Word and item position data:
━━━━━━━━━━
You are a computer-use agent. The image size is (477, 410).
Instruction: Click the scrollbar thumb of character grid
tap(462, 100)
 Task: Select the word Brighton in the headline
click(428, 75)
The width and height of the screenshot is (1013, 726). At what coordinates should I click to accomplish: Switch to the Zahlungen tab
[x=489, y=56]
━━━━━━━━━━
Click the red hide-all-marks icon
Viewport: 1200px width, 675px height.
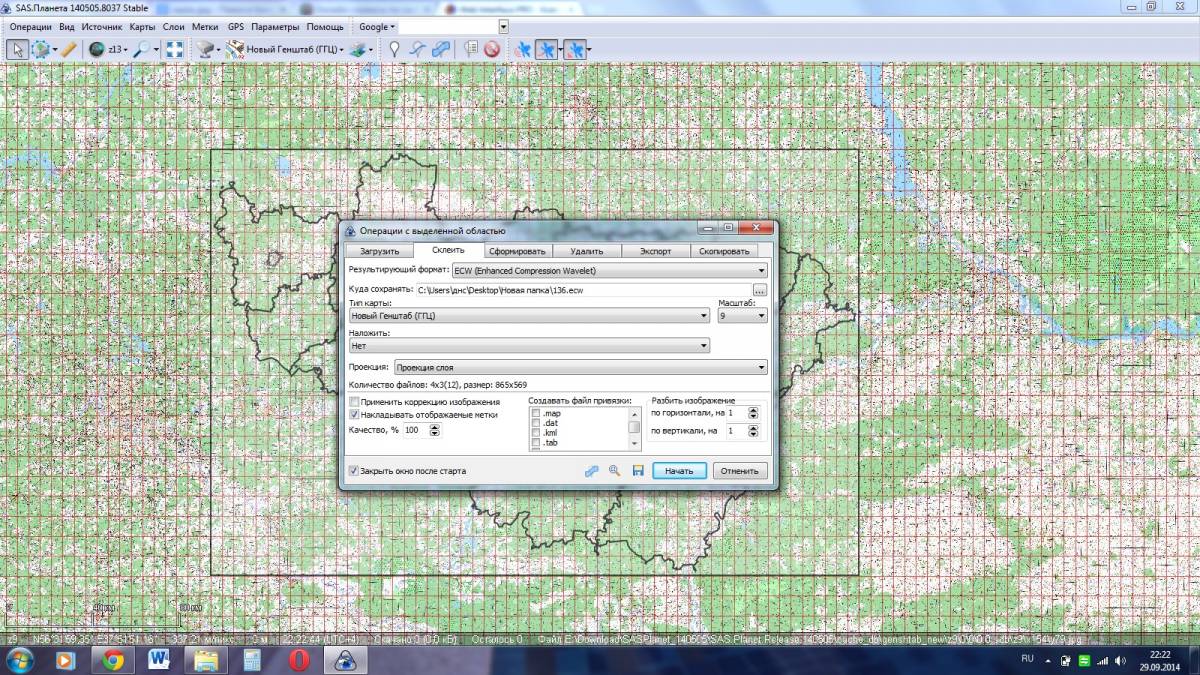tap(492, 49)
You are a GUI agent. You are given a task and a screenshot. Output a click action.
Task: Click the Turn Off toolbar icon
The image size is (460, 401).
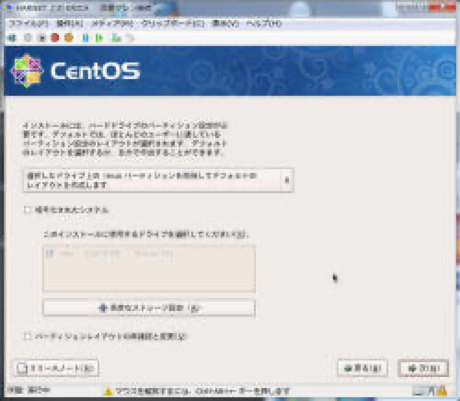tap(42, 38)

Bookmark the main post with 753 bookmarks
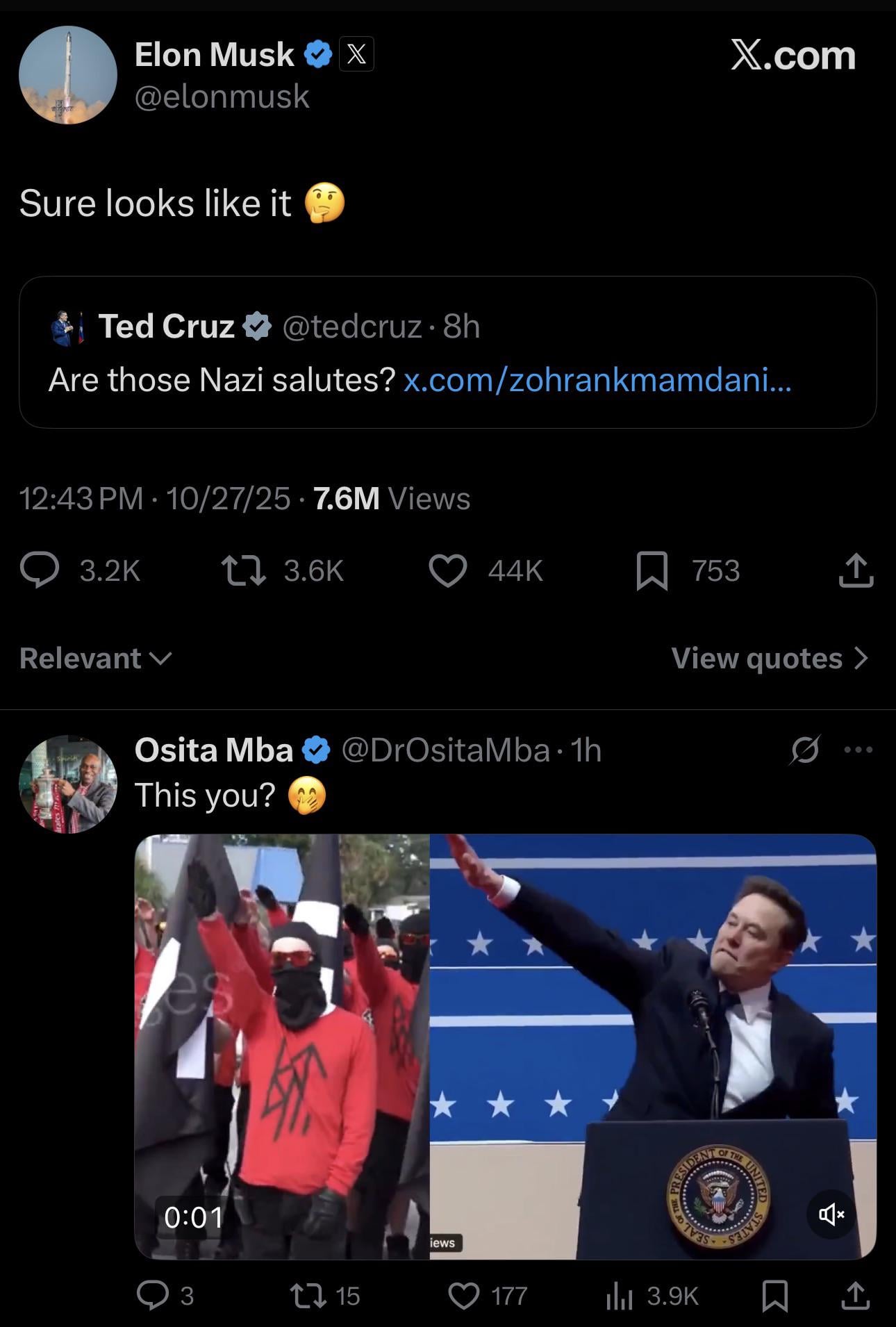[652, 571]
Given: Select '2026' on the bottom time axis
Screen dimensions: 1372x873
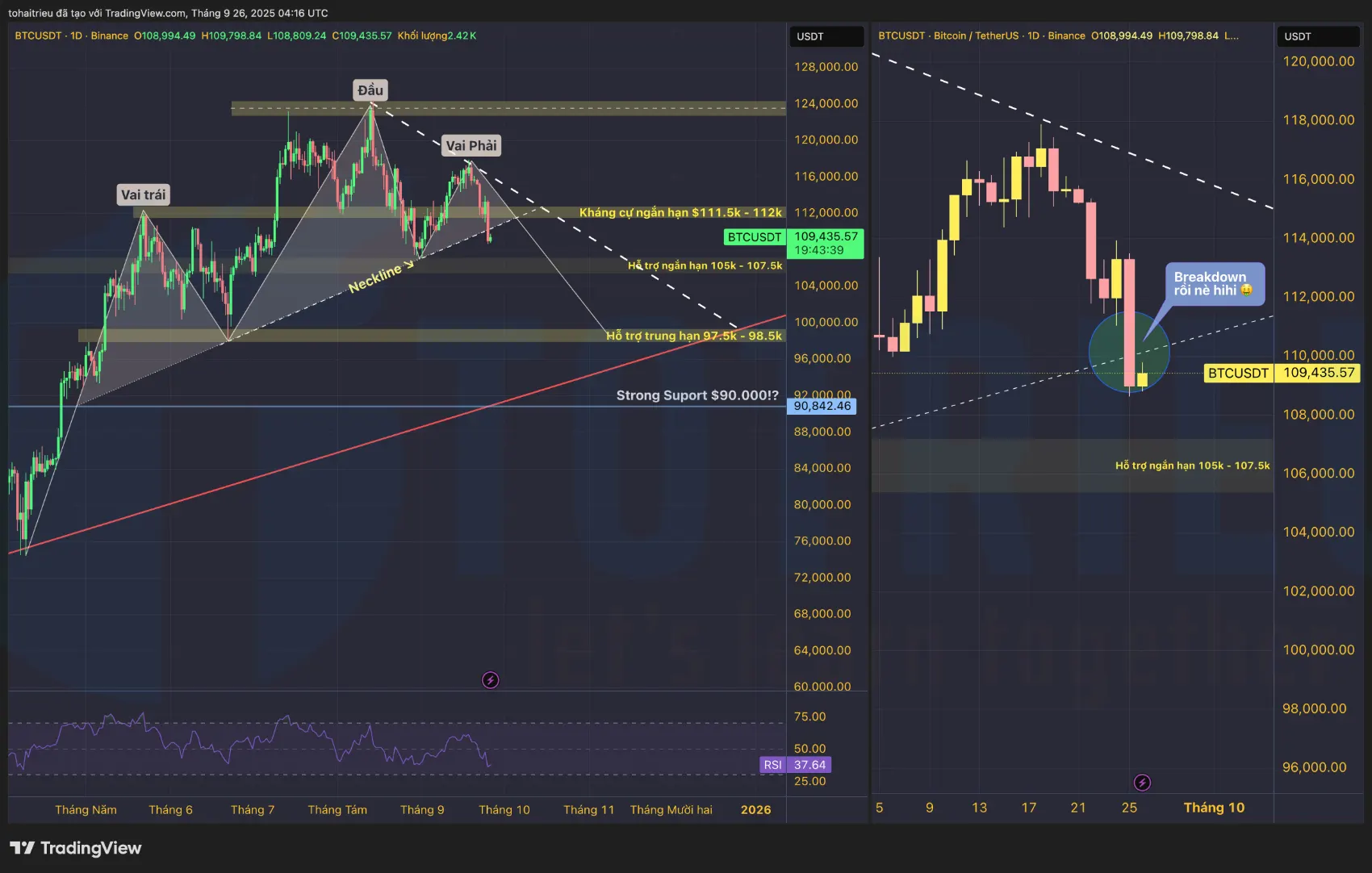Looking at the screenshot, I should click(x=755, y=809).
━━━━━━━━━━
The task:
Reproduce the lines starting at the one containing "You are a computer-use" and ending at the one containing "[x=489, y=56]", swapping "headline" for "title" and keeping everything else unchanged.

Written answer:
You are a computer-use agent. The image size is (477, 410).
Instruction: Click the scrollbar thumb of character grid
tap(462, 100)
 Task: Select the word Brighton in the title
click(428, 75)
The width and height of the screenshot is (1013, 726). At what coordinates should I click to accomplish: Switch to the Zahlungen tab
[x=489, y=56]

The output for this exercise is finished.